Notre repas pris nous partons pour la Vallée des Merveilles. Elle est sur la route de Somalie, avant Jijiga. Il s’agit d’un site géologique qui offre de drôles de pierres en équilibre. C’est assez sympa et le lieu est fréquenté par des vervets, des babouins hamadryas et des damans des rochers (à confirmer). Sur la route du retour à Harar nous faisons halte à Babilé. La ville est connue pour ses arachides, cultivées dans les environs. Le village est on ne peut plus sobre. L’essentiel des produits est composé de graines, chaussures en plastique et boissons traditionnelles. La vision d’Aude en train de confirmer nos billets de retour au milieu des femmes qui remplissent leur jerrican d’eau est surréaliste. Nombreuses sont les personnes qui touchent Inès. Elle n’aime pas cela et elle finira la balade sur les épaules de son papa. Cette situation amuse beaucoup de monde tant ce mode de portage, pour un enfant si grand, leur semble incongru. Nous repartons sur Harar.

Le soir venu, nous partons voir l’attraction phare locale : le repas des hyènes. Une légende dit que ce sympathique mammifère a sauvé la ville et depuis, les habitants les nourrissent. Nous nous dirigeons juste à la sortie d’Harar à proximité des abattoirs. Un car de touristes est déjà sur les lieux. À la lueur des phares, un homme, allongé sur le sol, donne des restes de viandes aux charognards. Inès meurt d’envie d’essayer. Le public peut en effet tenter sa chance. L’homme au sol tend un petit bâton à Inès au bout duquel pend un bout de barbaque. Très concentrée, calmement, elle approche la victuaille de la gueule de la hyène qui s’empare de la viande. Les autres visiteurs ne manquent pas de photographier abondamment notre fille. Cette image risque de faire le tour de pas mal de familles. Repues, les hyènes repartent dans les bois pour finir leur nuit.

Nous passons la nuit dans un hôtel très modeste, assez propre, relativement calme et bien situé en ville. C’est ce dernier qualificatif qui caractérise véritablement l’établissement.

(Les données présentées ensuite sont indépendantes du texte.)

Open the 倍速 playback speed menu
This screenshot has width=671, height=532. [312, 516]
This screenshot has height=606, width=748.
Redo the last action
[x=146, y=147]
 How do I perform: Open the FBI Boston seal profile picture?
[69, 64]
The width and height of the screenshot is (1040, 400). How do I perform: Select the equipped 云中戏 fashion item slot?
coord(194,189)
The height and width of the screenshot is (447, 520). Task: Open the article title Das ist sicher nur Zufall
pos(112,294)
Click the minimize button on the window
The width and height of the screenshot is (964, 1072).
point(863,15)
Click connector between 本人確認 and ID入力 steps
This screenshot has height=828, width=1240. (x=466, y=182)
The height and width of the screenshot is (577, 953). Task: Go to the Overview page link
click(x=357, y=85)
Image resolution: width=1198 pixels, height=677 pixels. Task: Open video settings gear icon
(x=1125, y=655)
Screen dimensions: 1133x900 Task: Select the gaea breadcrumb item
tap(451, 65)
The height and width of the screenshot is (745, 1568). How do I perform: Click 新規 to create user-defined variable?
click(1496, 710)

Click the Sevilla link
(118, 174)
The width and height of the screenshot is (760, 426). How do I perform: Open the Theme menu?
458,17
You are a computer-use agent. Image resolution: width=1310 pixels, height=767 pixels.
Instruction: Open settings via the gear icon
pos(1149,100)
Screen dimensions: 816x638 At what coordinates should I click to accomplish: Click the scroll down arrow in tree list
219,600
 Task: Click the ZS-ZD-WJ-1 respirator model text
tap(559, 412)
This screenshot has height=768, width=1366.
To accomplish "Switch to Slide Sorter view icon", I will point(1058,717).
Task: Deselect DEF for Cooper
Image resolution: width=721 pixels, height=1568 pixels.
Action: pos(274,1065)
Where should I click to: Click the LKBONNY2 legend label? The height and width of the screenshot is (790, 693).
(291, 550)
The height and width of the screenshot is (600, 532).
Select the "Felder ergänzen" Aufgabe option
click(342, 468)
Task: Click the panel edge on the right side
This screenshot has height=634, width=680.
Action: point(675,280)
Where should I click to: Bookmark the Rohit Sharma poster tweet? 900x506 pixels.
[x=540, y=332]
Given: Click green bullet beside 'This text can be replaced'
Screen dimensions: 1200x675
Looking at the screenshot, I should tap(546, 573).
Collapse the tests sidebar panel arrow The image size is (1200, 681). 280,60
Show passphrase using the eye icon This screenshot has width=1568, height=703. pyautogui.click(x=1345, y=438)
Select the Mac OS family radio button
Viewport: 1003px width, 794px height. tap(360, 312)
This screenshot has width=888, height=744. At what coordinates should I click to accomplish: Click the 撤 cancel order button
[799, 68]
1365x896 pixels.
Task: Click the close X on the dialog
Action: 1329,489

Au petit matin, nous rejoignons Dire-Dawa. Avant de prendre l’avion, nous visitons la gare et ses installations. Pour pénétrer dans l’emprise, il nous faut un laissez-passer. Au bureau de la compagnie ferroviaire, une dame nous accueille. Elle parle français, langue officielle du chemin de fer. Nous sommes très chanceux, un train est au départ. Une locomotive diesel Alsthom est en tête de la rame à destination de Djibouti (depuis plus d’un an, le train ne circule plus vers Addis-Abeba). Elle tracte moins de dix voitures fabriquées à Bagnères-de-Bigorre au milieu des années 80. Le confort offert aux passagers est on ne peut plus sommaire. L’animation sur les quais est haute en couleur. Sous les pancartes écrites en français et en amharique, les femmes discutent fortement, montent dans les voitures, en descendent ; ça piaille, ça bouge, ça bouillonne. Les passagers déboursent 5 euros pour faire les 300 kilomètres qui séparent la ville de Djibouti. Il faudra 12 heures à la rame pour arriver à destination. La visite se poursuit par un passage dans les ateliers de la compagnie. Voilà bien quelque chose à ne pas manquer sous aucun prétexte !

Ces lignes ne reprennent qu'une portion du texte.